One of the key outcomes from the Germanwings accident was EASA rules covering the topics of support programmes (also know as peer support) and also alcohol testing and psychoactive substances.
These rules were implemented in February 2021 in the Air Operations Regulation (Commission Regulation (EU) No 965/2012) by Commission Regulation (EU) 2018/1042 (ARO.RAMP.106 ‘Alcohol testing’, CAT.GEN.MPA.170 ‘Psychoactive substances’, CAT.GEN.MPA.175 ‘Endangering safety’ and CAT.GEN.MPA.215 ‘Support programme’).
As a follow up task EASA was required to produce a first report on the results of the review of these new rules. A 102 page report has now been published with that evaluation.
Mental health as a key part of the Safety Map
You will hopefully recall our Safety Map with 6 key building blocks that make up safe and effective operations: Mindset, People, Resources, Compliance, Risks and Learning. The people box has the goal to "have enough competent people who are operationally ready and fit for duty". The mental health of all staff plays a key part in effective human performance.
Peer support programmes are just one part of this and we have talked a lot about Wellbeing on the Air Ops Community. In the coming months we will do a lot more work to define the concept of "operationally ready and fit for duty". This will help to support the implementation of these specific rules but also to set them in the wider context of helping our people perform to their best.
Interestingly, as with everything in the Safety Map - when it comes to peer support and associated topics there is a link between the "People" element and "Mindset". Without trust, people won't feel comfortable to seek mental health support when they really need it.
Ultimately though it is important to remember that support programmes are the treatment of the problem. This is why it is important that every aviation organisation considers psychological health and safety in their management system. To quote Desmond Tutu - There comes a point where we need to stop just pulling people out of the river. We need to go upstream and find out why they're falling in. Expect a lot more information to help you and your organisation understand how to do this in the near future.
Summary and Key Points
The report mainly evaluates the level of implementation by EASA Member States and commercial air transport (CAT) operators concerning support programmes, the psychological assessment of flight crew and the systematic and random testing for psychoactive substances.
It has only been a short period of time since implementation but the evaluation also seeks to provide an insight into the issues/constraints faced by stakeholders during the implementation.
The report is based primarily on data collected through surveys of stakeholders, validated by the EASA Advisory Bodies in a dedicated consultation process.
The key points are:
- A very high percentage of responding operators report that the implementation of the provisions is at the operational stage, although for certain elements it may still be incomplete.
- Unsuprisingly, some parts are more challenging than others, particularly for some small/non-complex operators and in helicopter operations.
- The major constraints that play or have played a role in implementation are difficulties in finding mental health professionals and peers, the lack of a qualified psychologist or a qualified testing provider, limited training or management resources due to the COVID-19 pandemic, and budget considerations.

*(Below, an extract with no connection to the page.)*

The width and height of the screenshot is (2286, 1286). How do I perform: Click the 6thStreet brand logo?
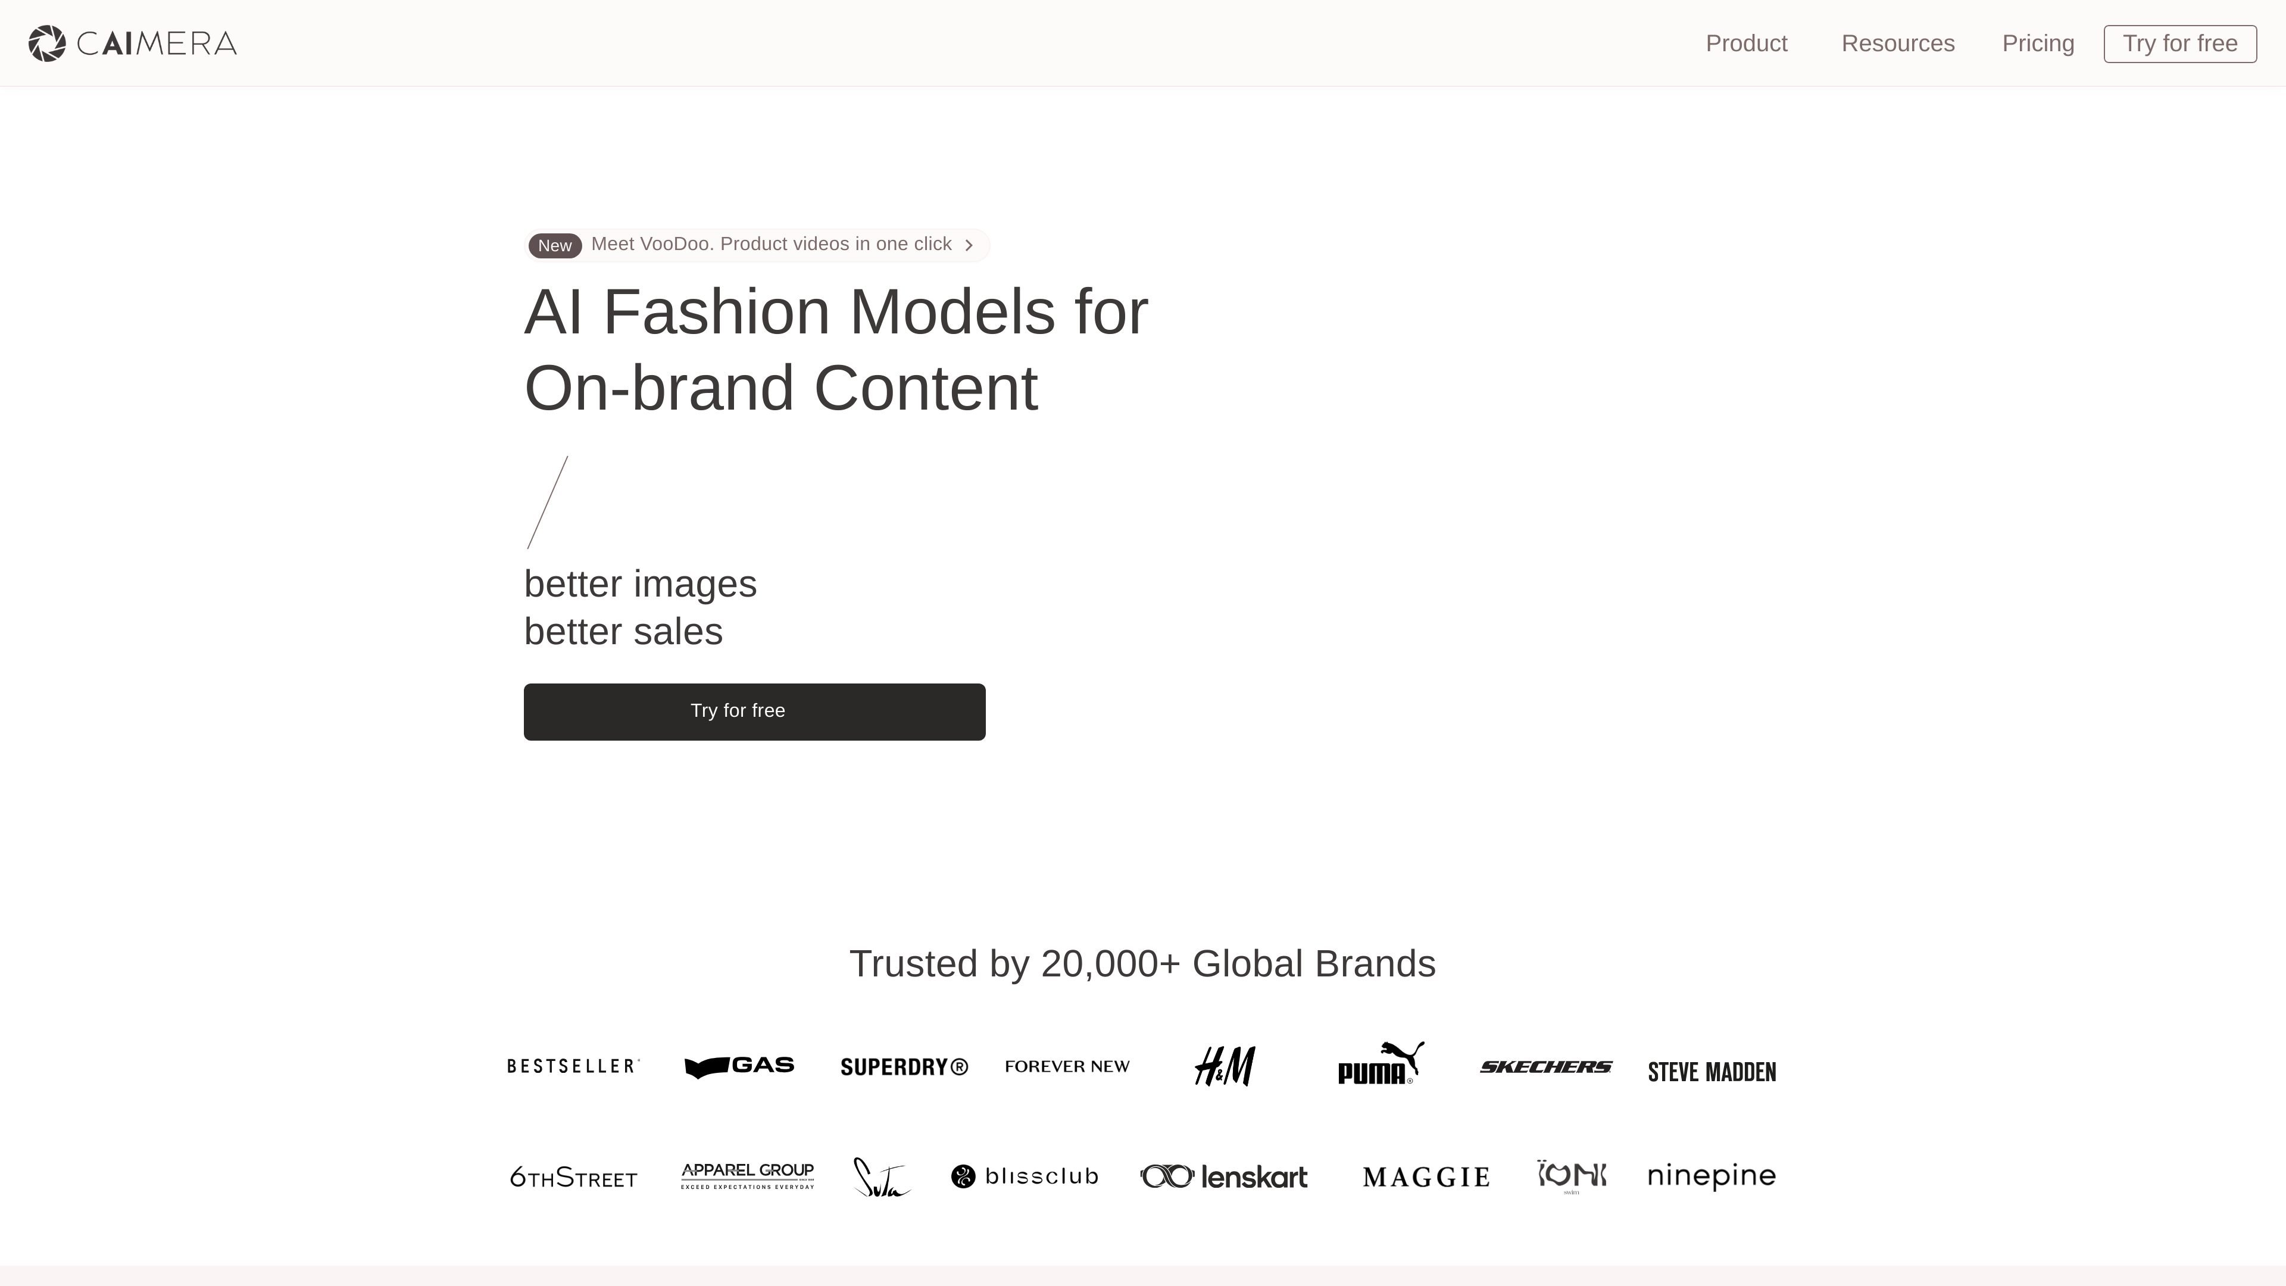573,1178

Despite the overall high implementation rate of the provisions that is reported by the operators, there is limited data on the use of the provisions, and it is too early to draw any conclusions about the overall effectiveness in the EASA Member States of the provisions that have been mandated.
It should also be noted that the responding aeroplane CAT operators represent about 14% of all aeroplane CAT operators in the EASA Member States, and the helicopter CAT operators only 5 % of their own population.
View of flight and cabin crew
When it comes to responses from flight and cabin crew, there is a lot of support for these new rules but confidence in the effectiveness of the provisions is not yet shared by everyone. Comments suggest areas for improvement, in particular regarding the protection of personal data and privacy.
Recommendations and follow up
Finally, the evaluation makes recommendations to help improve the implementation of the rules and ensure they play an effective role in improving aviation safety. These recommendations can be summarised as follow:
- Concern about the complexity and proportionality of the rules as regards the size of the operator.
- The need to establish and promote professional standards for mental and psychological health professionals active in support programmes.
- The need to ensure the quality of psychological assessments as regards the standards of service providers, the validity of tests and the transparency of the assessment to flight crew.
- Support for national authorities to help them work from a common understanding about quality standards for properly functioning support programmes and psychological assessment
- The need to improve the quality of the testing processes for psychoactive substances, in particular addressing privacy and discretion, along with confirmation test equipment.